If \(P_1 = P_2\) and \(y_1 = 0\), or if \(P_1 \neq P_2\) and \(x_1 = x_2\), then \(P_1+P_2 = \infty\).

Otherwise, \(P_1 + P_2 = P_3 = (x_3,y_3)\), where \[ \begin{aligned} x_3 &= m^2 -x_1 -x_2 \\ y_3 &= m(x_1-x_3)-y_1 \end{aligned} \] and \[ m = \left\{\begin{array}{cl} (y_2-y_1)/(x_2-x_1) & \mbox{if } P_1 \neq P_2 \\ (3x_1^2+b)/(2y_1) & \mbox{if } P_1 = P_2 \end{array} \right. \] where all computations are performed in \(\mathbb{R}\).

Mod \(p\) Elliptic Curves

If \(P\) is any point on an elliptic curve, then \(P + \infty = P = \infty + P\). Let \(P_1 = (x_1,y_1)\) and \(P_2 = (x_2,y_2)\) be points on the elliptic curve \(y^2 = x^3 + bx +c\).

If \(P_1 = P_2\) and \(y_1 = 0\), or if \(P_1 \neq P_2\) and \(x_1 = x_2\), then \(P_1+P_2 = \infty\).
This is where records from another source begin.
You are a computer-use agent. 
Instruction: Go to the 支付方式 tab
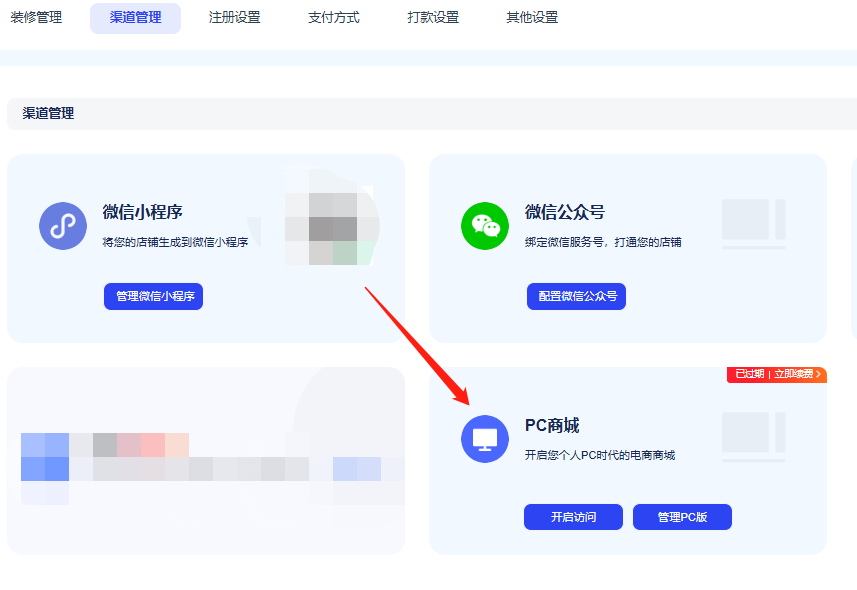333,18
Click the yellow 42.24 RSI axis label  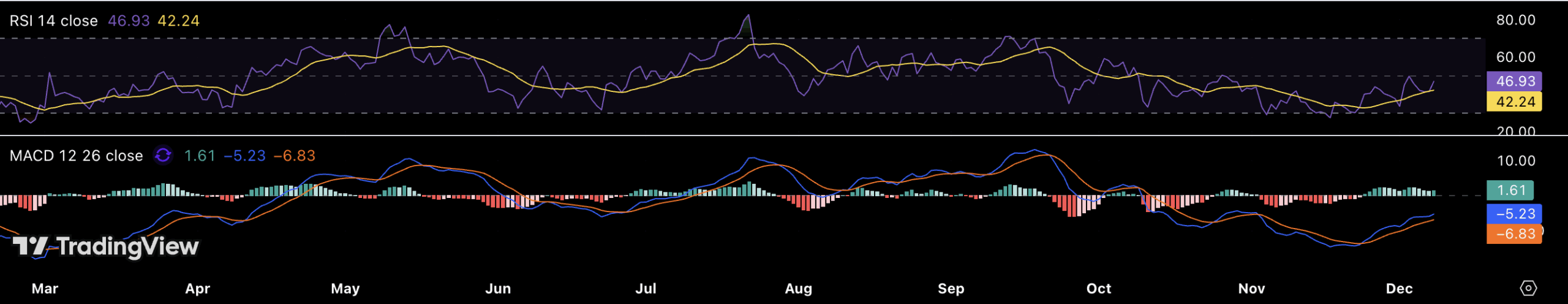pos(1514,102)
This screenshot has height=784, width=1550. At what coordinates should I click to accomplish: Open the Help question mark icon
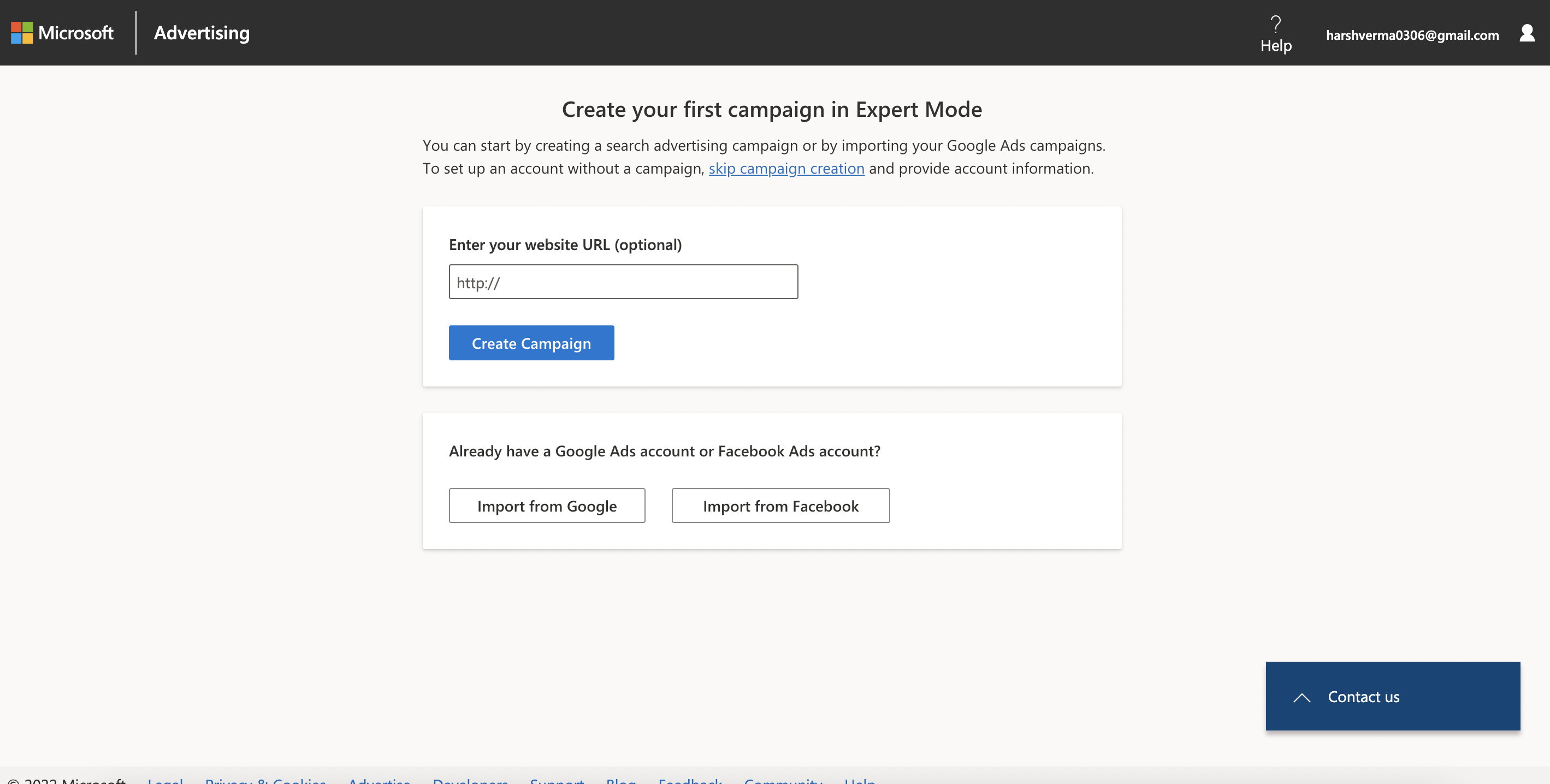click(x=1276, y=24)
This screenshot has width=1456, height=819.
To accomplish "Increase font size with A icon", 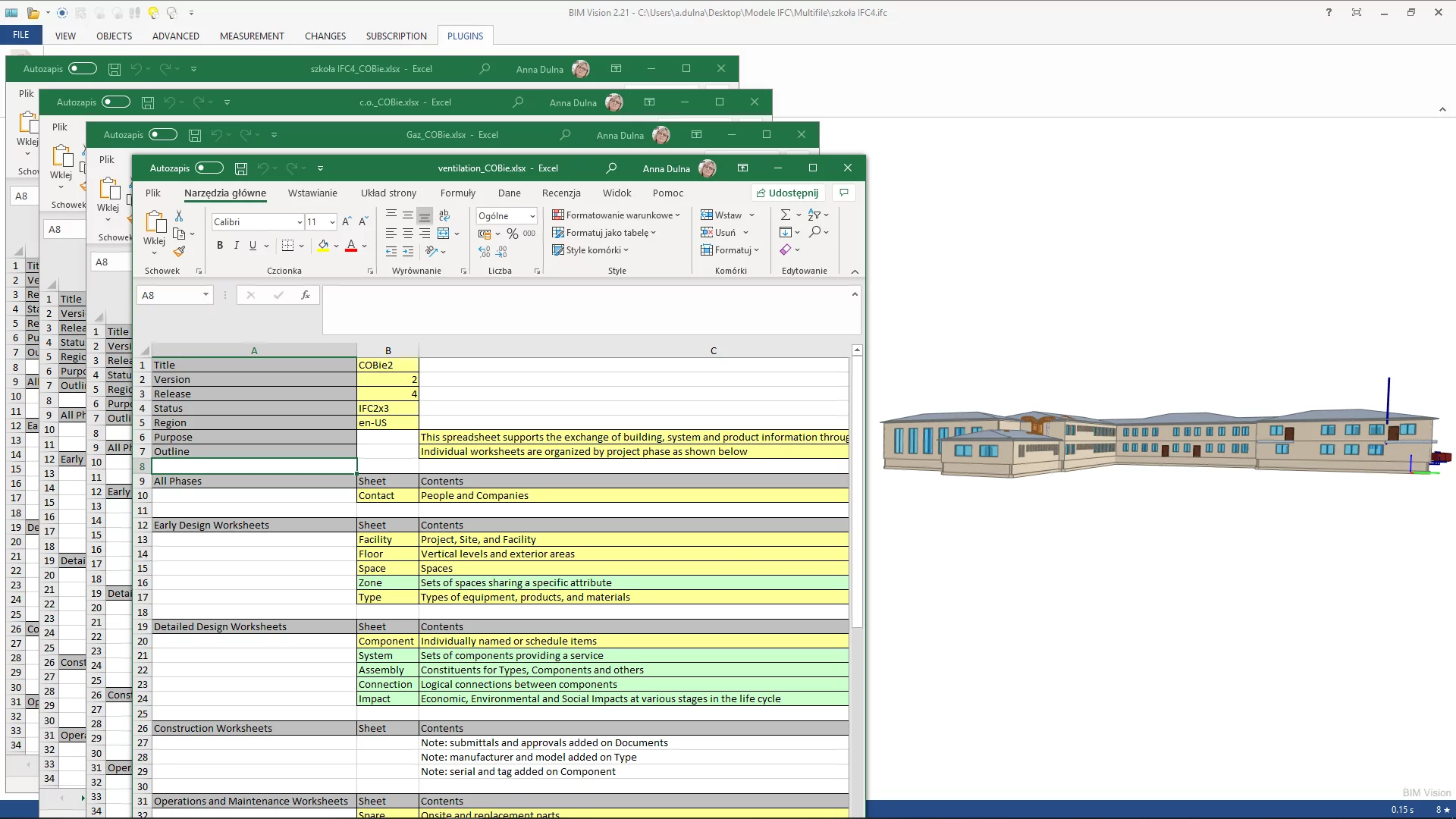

Otherwise, \(P_1 + P_2 = P_3 = (x_3,y_3)\), where \[ \begin{aligned} x_3 &= m^2 -x_1 -x_2 \\ y_3 &= m(x_1-x_3)-y_1 \end{aligned} \] and \[ m = \left\{\begin{array}{cl} (y_2-y_1)(x_2-x_1)^{-1} & \mbox{if } P_1 \neq P_2 \\ (3x_1^2+b)(2y_1)^{-1} & \mbox{if } P_1 = P_2 \end{array} \right. \] where all computations are performed in \(\mathbb{Z}_p\).

Encoding messages in elliptic curves

Problem: To use elliptic curve groups for cryptography, we have to be able to represent messages as points on the curves.

One Idea: Make the message the \(x\)-component of a point on an elliptic curve.

Problem with this idea: It will work about half the time.

Theorem. Let \(p\) be prime. In \(U(p)\), \(y\) has a square root if and only if \(y^{(p-1)/2} \equiv 1 \pmod{p}\). In this case, if \(p \equiv 3 \pmod{4}\), then the square roots of \(y\) are \(\pm y^{(p+1)/4}\)

Better Idea: Add some digits to the end of your message. Tweak them so you can find a point on the curve.

Example

Alice wants to send the message \(m = 9230923203240394234\) using a cryptosystem based on the elliptic curve \(y^2 = x^3 + 7x + 9\) modulo \(p = 34588345934850984359911\).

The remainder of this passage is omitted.